Non-homologous end joining often uses microhomology: implications for alternative end joining

Abstract

Artemis and PALF (also called APLF) appear to be among the primary nucleases involved in non-homologous end joining (NHEJ) and responsible for most nucleolytic end processing in NHEJ. About 60% of NHEJ events show an alignment of the DNA ends that use 1 or 2bp of microhomology (MH) between the two DNA termini. Thus, MH is a common feature of NHEJ. For most naturally occurring human chromosomal deletions (e.g., after oxidative damage or radiation) and translocations, such as those seen in human neoplasms and as well as inherited chromosomal structural variations, MH usage occurs at a frequency that is typical of NHEJ, and does not suggest major involvement of alternative pathways that require more extensive MH. Though we mainly focus on human NHEJ at double-strand breaks, comparison on these points to other eukaryotes, primarily S. cerevisiae, is informative.

Keywords: Double-strand break repair, Lymphoma, Chromosomal rearrangements, V(D)J recombination, Class switch recombination.

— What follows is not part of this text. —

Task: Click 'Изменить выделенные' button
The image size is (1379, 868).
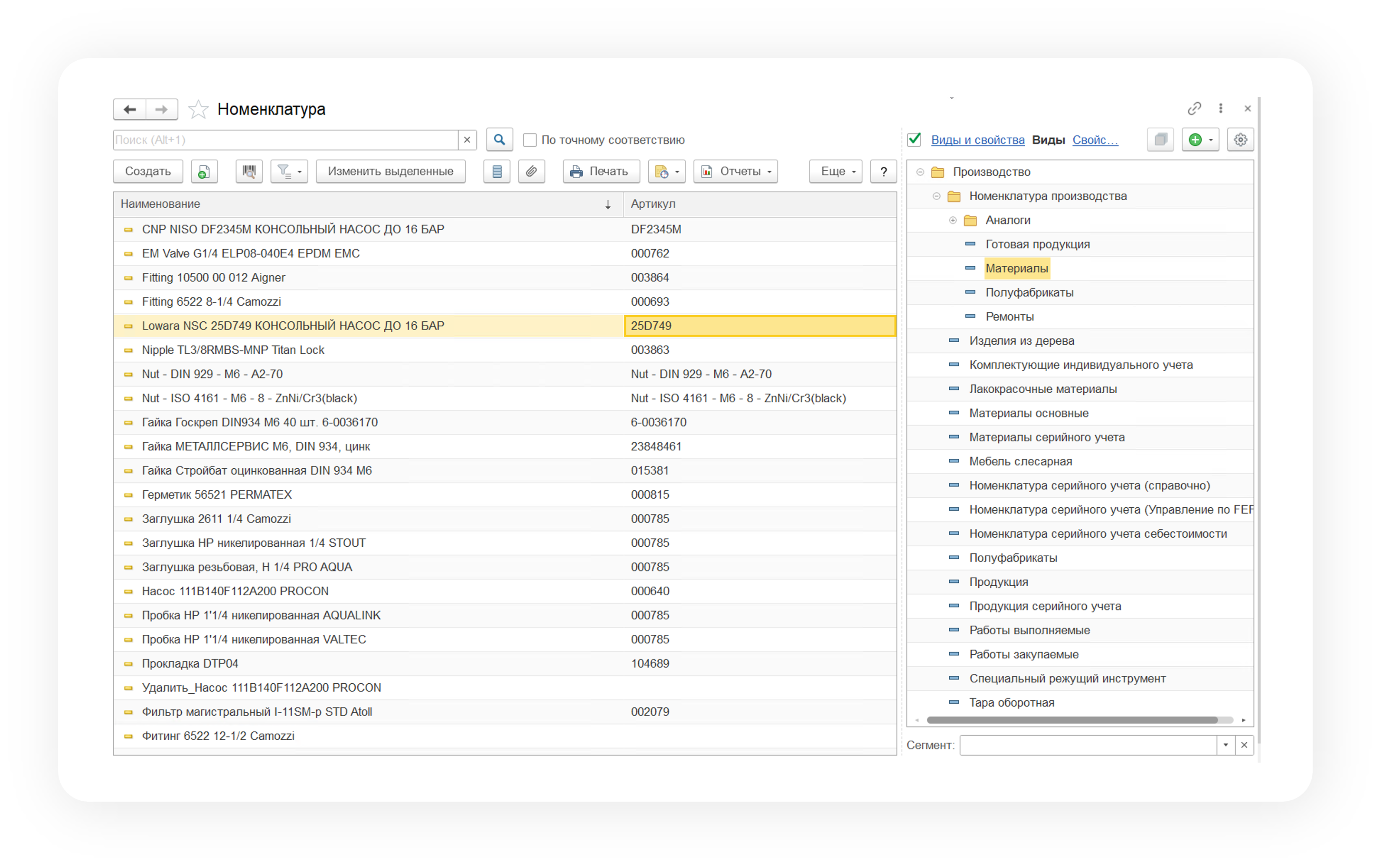Action: click(x=391, y=171)
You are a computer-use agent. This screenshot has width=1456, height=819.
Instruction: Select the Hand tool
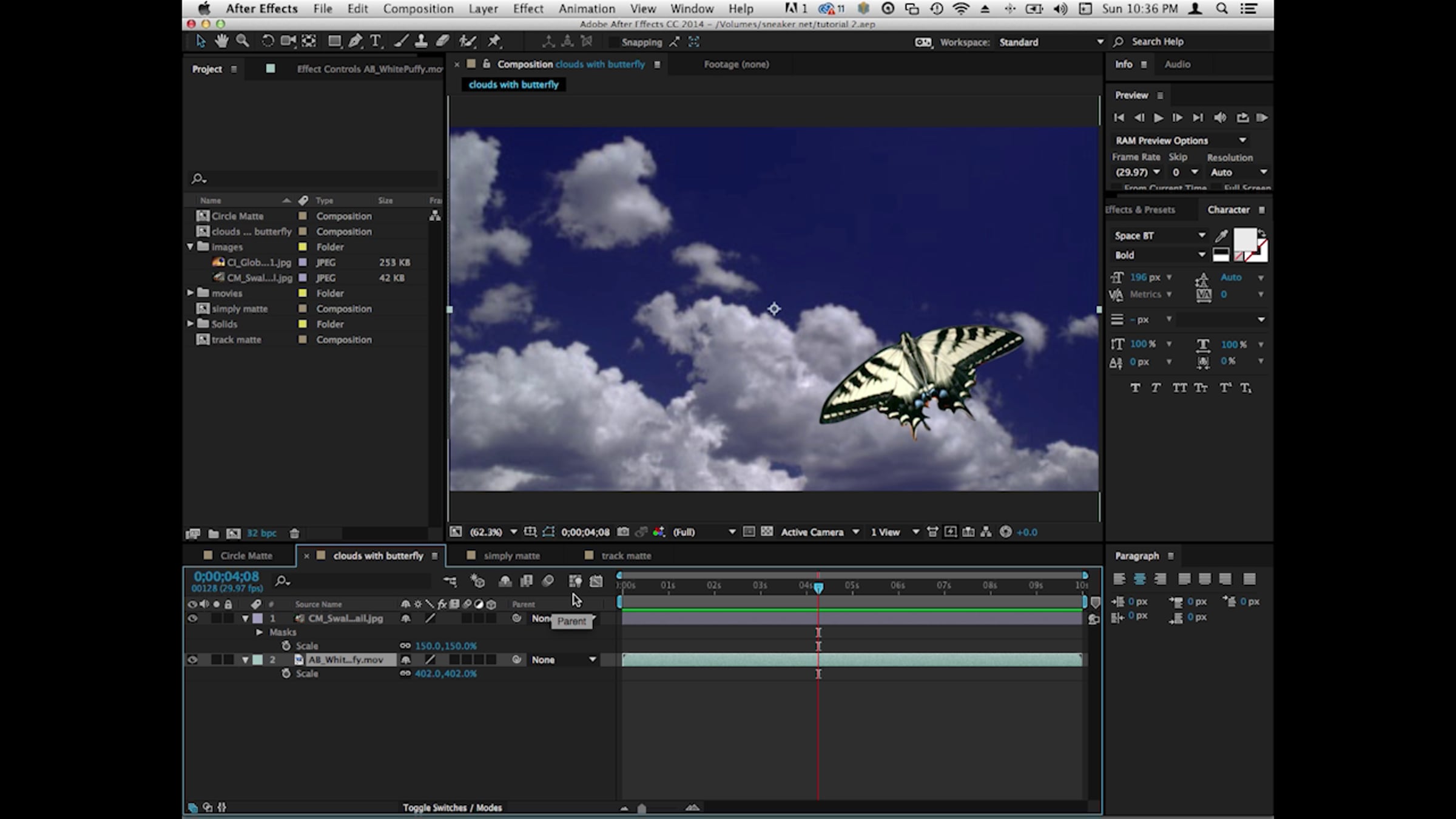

Figure 1. General steps of NHEJ

The lightning arrow indicates ionizing radiation (IR), a reactive oxygen species (ROS), or an enzymatic cause of a DSB. Ku binding to the DNA ends at double-strand breaks (DSBs) improves binding by nuclease, DNA polymerase, and ligase components. Note that Ku is thought to change conformation upon binding to the DNA end, as depicted by its shape change from a sphere to a rectangle. Flexibility in the loading of these enzymatic components, the option to load repeatedly (iteratively), and independent processing of the two DNA ends all permit mechanistic flexibility for the NHEJ process. This mechanistic flexibility is essential to permit NHEJ to handle a very diverse array of DSB end configurations and to join them. In addition to the overall mechanistic flexibility, each component exhibits enzymatic flexibility and multifunctionality. The figure shows that there are many alternative intermediates in the joining process. These intermediates are reflected in a diverse DNA sequences at the junction of the joining process.

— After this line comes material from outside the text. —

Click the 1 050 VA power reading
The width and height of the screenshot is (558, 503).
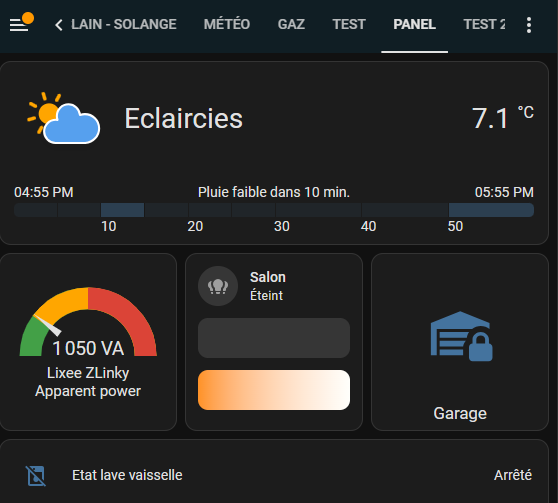[88, 348]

Figure 2. Proteins Involved in Vertebrate NHEJ

The diagram shows known interactions of the proteins documented to participate in the key enzymatic steps of vertebrate NHEJ. (Other proteins may participate in gaining access to the chromatinized DNA or in modulating some of the components shown [70, 71].) XLF, also called Cernunnos, is a component of the DNA ligase IV complex [72, 73]. PNK is polynucleotide kinase. APTX is aprataxin [74]. PALF (Polynucleotide kinase and Aprataxin-like Fork-head-associated) and is more commonly called APLF, based on an alternative order of the same acronym; and TDP is tyrosyl DNA phosphodiesterase (see article in this series by K. W. Caldecott).

Figure 3. DNA End Configurations Determine Which NHEJ Proteins are Required During NHEJ

The distinctive flexibility required by NHEJ means that it is not easily depicted as a simple linear pathway. If NHEJ were simple enough to depict in a linear pathway, then it would probably not be sufficiently flexible to handle many different DNA end configurations, only a subset of which are illustrated here. Not illustrated is the likely aspect that NHEJ appears to be iterative. The nucleases, polymerases, and the ligase complex can work on either of the two DNA ends independently, iteratively, and in any order until both strands are ligated. Some possible end configurations and corresponding required proteins are listed. The asterisk in the bottom joining diagram represents oxidative base damage.

Figure 4. Two models of NHEJ

A. In one conceptualization, two separate NHEJ pathways exist, classical NHEJ (c-NHEJ) and alternative NHEJ (alt-NHEJ) with the latter occurring independently of c-NHEJ components and relying on increased lengths of microhomology (MH) and for a higher percentage of the junctions. B. In a conceptualization that we favor, there is only one NHEJ pathway with alternative components able to substitute for some of the canonical NHEJ components. In WT cells, the alternative components are infrequently used because the c-NHEJ components are most efficient. But if a cell is deficient in a major NHEJ factor, it must utilize the alternative components to complete the join (e.g., L1 or L3 in place of L4), but perhaps with reduced kinetic efficiency. Note that when an NHEJ component is missing, incomplete intermediates of joining may accumulate, as indicated by the thicker blue line.